The Stuffed Animals Get Ready for Bed
Alison Inches
Illustrated by Bryan Langdo
   What is a girl to do when her rambunctious stuffed animals are not tired at all? Soothe them into their places with gentle reminders, of course. That is just what this maternal little girl does when it is her bedtime and the buddies need to be tidied up. With quiet words, each animal is singled out and tenderly tucked into its proper bedtime place. The simple rhyming text is soothing and the repetitive rhythm will lull little ones. The warm watercolor illustrations clearly show the individual personalities of the animals and are comically heartwarming. This is a nice bedtime book for little ones to wind down with. If your little one has extra energy, have him or her spot the small mouse that is on each two-page spread throughout the book. 2006, Harcourt Books, $16.00. Ages 0 to 4. Reviewer: Trina Heidt (Children’s Literature).

Mummy Math: An Adventure in Math
Cindy Neuschwander
Illustrated by Bryan Langdo
   Matt and Bibi’s parents, famous scientists, were invited to Egypt to help find a mummy in an ancient tomb. Bibi fortunately studied hieroglyphics in preparation for the trip. An archeologist greeted the family upon arrival at the historic site and told them that the tomb was a complete mystery. The burial chamber could not be found. As their parents were preparing for the exploration, Matt, Bibi, and Riley (their dog) crawled through a tiny opening in the pyramid. A door closed behind them. Now they were dependent on their knowledge of geometric shapes to solve they puzzle of the missing tomb and find their way out. They discovered pictures of cones, spheres, cubes, cylinders, pyramids, tetrahedrons, and prisms painted on the walls. Messages written in hieroglyphics provided clues. The twins successfully maneuvered their way into the tomb. They expressed excitement when they saw the treasures in the anteroom and then found the coffin with the mummy and burial mask in place. A map in the coffin lid provided showed the way out. A note at the end of the book provides suggested learning activities for teachers and parents to use with children.

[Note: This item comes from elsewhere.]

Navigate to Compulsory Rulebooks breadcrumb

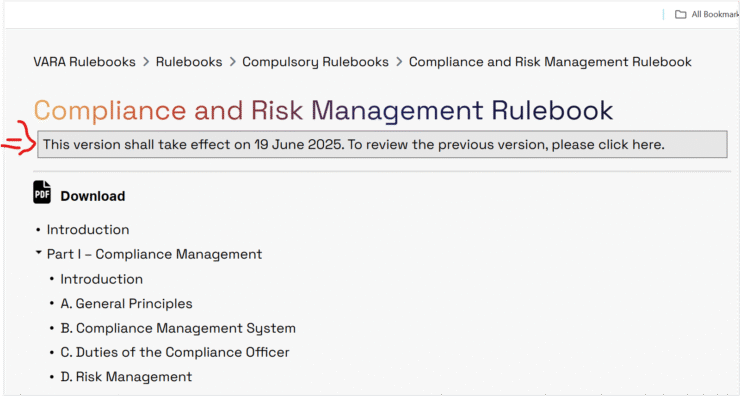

Large, colorful illustrations portray symbols and structures associated with ancient Egypt. A good introduction to solid geometry in an interesting context. 2005, Henry Holt and Company, $16.95. Ages 8 to 11. Reviewer: Phyllis Kennemer, Ph.D. (Children’s Literature).

Cat and Dog
Else Holmelund Minarik
Illustrated by Bryan Langdo
   Reminiscent of the earlier Dick and Jane stories, this one about Cat and Dog has few words, repetition, and illustrations that support the text. Cat Admonishes Dog not to spill water, not to dig in the garden, and so on. Dog threatens Cat as he tells her to get off the bed, the chair, and the table. His comment about making “A cat pie out of you” is accompanied by one of the more humorous illustrations. In spite of their bickering, the two share bones in the yard and curl up together after they have been fed. The story has appeal and is part of the “My First I Can Read Book” series. The title is designed for shared reading–basic language, word repetition, and whimsical illustrations. 2005 (orig. 1960), HarperCollins, $14.99 and $15.89. Ages 4 to 6. Reviewer: Marilyn Courtot (Children’s Literature).

Program Details

Utilizing humor and plenty of student participation, Langdo covers the basic stages of creating a book, including:

  • the manuscript
  • the book “dummy”
  • the finished paintings
  • the printing stage
  • the role of the editor (which he relates to that of the teacher –stressing the importance of rewriting/revision)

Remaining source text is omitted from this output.